Menos tempo em abrigo
O substitutivo de Teté Bezerra limita o prazo para a permanência da criança e do adolescente em abrigos. Hoje, eles podem ficar lá até atingir a maioridade. Pela proposta em discussão, esse período não poderá exceder a um terço do tempo que falta para a criança completar os 18 anos – ou seja, por no máximo seis anos. A idéia, segundo a relatora, é aumentar a responsabilidade do Estado na tarefa de encontrar um lar para a criança.
Outro ponto polêmico apontado por entidades envolvidas na discussão da Lei da Adoção são os prazos estipulados para a destituição do poder das famílias, considerados muito curtos. De acordo com o projeto, o Ministério Público terá o prazo máximo de 30 dias para ajuizar a ação. Caberá à Justiça de primeiro grau decidir, em até 120 dias, se a família biológica deve ou não continuar com legalmente responsável pela criança ou se o nome dela poderá ser encaminhado para a lista de potenciais adotados.
"Por um lado pode haver atropelos, é verdade. Mas pode ser uma saída para muitas crianças que ficam anos esperando a Justiça se decidir.
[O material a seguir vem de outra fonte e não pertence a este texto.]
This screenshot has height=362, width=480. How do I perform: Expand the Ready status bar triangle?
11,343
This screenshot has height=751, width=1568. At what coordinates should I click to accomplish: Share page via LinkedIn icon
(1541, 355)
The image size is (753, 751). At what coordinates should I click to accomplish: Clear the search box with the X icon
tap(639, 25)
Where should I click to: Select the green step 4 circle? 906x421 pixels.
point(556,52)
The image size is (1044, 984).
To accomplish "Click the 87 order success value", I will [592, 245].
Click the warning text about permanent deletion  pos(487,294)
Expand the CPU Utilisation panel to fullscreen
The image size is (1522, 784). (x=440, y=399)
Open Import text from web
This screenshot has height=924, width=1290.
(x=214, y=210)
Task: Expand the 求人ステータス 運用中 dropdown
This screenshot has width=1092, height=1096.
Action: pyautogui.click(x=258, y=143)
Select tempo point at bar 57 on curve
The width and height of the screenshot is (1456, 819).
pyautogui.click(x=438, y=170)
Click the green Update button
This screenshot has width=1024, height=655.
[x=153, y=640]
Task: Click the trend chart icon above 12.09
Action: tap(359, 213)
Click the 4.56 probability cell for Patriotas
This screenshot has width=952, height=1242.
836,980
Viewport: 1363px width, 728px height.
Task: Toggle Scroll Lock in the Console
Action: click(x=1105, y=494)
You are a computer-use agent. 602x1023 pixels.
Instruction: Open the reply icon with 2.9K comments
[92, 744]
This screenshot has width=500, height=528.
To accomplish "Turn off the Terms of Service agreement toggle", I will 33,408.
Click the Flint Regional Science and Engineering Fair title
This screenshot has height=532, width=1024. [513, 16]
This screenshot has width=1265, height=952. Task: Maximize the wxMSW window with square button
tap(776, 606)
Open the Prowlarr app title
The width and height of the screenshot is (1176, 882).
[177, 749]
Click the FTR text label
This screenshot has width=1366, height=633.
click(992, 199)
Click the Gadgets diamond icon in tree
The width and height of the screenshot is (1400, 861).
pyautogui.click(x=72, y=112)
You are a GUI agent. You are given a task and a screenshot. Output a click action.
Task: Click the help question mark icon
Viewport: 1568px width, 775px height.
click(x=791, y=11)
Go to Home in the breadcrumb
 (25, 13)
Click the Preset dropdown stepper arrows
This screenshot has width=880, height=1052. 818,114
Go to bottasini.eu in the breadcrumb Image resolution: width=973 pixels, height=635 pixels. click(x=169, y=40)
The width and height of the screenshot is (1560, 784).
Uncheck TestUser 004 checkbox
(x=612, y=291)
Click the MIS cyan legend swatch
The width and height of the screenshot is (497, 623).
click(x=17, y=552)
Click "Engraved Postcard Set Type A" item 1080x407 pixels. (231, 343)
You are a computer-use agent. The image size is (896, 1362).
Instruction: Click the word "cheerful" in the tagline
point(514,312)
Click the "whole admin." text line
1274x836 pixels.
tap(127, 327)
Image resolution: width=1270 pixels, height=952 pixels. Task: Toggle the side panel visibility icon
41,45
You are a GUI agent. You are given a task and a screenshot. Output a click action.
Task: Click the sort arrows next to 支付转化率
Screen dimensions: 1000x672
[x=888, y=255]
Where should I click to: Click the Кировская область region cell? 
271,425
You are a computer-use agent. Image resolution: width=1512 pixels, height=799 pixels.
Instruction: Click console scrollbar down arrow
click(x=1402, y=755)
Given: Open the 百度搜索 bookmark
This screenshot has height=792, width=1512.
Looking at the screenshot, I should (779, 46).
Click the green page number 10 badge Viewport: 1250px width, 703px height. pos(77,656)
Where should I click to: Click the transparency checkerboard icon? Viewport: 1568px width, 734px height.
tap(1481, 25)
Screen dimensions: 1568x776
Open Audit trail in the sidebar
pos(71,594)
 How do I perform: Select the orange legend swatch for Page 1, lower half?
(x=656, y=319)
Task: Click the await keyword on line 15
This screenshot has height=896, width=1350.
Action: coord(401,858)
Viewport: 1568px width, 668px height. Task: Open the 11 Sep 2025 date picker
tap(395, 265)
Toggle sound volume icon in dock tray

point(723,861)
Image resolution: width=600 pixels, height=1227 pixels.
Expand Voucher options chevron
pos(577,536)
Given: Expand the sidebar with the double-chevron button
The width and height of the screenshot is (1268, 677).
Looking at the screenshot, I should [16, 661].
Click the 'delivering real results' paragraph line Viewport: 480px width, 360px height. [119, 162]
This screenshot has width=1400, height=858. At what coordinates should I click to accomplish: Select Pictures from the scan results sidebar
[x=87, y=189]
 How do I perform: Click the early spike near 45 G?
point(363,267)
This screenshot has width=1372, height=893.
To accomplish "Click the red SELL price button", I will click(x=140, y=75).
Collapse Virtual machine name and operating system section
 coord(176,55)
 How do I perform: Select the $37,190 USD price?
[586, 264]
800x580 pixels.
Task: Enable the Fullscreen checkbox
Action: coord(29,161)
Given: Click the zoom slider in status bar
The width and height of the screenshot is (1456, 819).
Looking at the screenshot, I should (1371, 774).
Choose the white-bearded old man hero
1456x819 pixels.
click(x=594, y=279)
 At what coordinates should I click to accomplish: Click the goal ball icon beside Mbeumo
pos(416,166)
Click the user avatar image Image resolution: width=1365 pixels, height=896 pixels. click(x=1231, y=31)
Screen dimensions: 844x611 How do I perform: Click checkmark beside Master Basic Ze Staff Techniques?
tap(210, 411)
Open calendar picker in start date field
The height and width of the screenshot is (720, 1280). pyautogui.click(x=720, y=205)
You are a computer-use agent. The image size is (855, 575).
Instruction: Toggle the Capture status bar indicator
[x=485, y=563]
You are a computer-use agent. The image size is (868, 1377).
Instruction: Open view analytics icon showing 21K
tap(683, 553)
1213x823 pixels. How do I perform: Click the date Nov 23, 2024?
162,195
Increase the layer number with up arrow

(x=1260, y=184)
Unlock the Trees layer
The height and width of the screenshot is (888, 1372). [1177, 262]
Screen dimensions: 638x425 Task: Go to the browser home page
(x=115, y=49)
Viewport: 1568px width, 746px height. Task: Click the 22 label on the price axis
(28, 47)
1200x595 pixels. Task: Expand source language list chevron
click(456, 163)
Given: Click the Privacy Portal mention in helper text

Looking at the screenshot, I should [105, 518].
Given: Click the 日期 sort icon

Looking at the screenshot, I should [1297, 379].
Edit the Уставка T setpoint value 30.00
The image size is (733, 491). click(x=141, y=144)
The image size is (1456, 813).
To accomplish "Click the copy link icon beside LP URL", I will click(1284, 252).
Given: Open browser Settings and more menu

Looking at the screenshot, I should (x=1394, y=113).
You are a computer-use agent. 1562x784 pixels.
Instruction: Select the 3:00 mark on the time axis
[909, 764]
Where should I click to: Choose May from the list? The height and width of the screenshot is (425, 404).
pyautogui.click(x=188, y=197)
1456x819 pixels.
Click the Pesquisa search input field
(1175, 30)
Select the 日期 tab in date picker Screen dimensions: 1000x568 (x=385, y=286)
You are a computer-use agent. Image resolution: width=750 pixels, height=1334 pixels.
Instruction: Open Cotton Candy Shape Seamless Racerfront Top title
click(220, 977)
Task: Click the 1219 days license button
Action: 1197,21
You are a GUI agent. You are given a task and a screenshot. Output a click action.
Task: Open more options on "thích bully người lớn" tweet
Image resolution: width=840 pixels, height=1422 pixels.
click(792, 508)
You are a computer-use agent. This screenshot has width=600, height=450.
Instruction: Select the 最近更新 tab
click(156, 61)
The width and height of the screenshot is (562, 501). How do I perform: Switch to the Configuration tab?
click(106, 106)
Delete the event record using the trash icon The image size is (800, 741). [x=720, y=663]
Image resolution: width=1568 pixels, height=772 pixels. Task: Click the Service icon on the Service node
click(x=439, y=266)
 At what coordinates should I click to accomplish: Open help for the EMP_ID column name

Em Porto Alegre, por exemplo, elas ficam em média 3,5 anos em abrigos, aguardando a definição do juiz se elas serão adotadas ou voltarão para casa", pondera a deputada Maria do Rosário.
Menos chance para estrangeiros
A adoção internacional, isto é, a realizada por famílias estrangeiras poderá ser feita apenas quando forem esgotadas todas as possibilidades de inclusão do menor em famílias brasileiras, segundo o substitutivo. Pelo texto, a adoção por estrangeiro não acontecerá sem que os pais adotantes sejam ouvidos pela autoridade judiciária brasileira. Além disso, deverá ser cumprido um estágio de convivência entre o menor e a família adotante, em prazo a ser determinado pelo juiz. Esse período, que na atual legislação é fixado em pelo menos 15 dias, foi ampliado pela relatora para no mínimo 30 dias.
Segundo Walter Gomes, essa medida pode coibir abusos, já que muitas comarcas dão preferência a estrangeiros na hora de decidir com quem a criança deve ficar. Mas, por outro lado, pode reduzir as chances de adoção por menores que não se encaixam no perfil preferido pelos brasileiros. "As famílias estrangeiras estabelecem um perfil até elogiável. Elas têm interesse em crianças mais velhas e adolescentes, não fazem referências à cor da pele, procuram muitas vezes grupos de irmãos e até mesmo crianças com doenças incuráveis. Os casais brasileiros, em média, querem só uma criança com no máximo um ano e perfil saudável."
Durante quatro dias, o Congresso em Foco procurou sem sucesso a relatora do projeto da Lei da Adoção para comentar as críticas ao texto. A deputada Teté Bezerra não retornou os contatos feitos pela reportagem até o fechamento desta edição.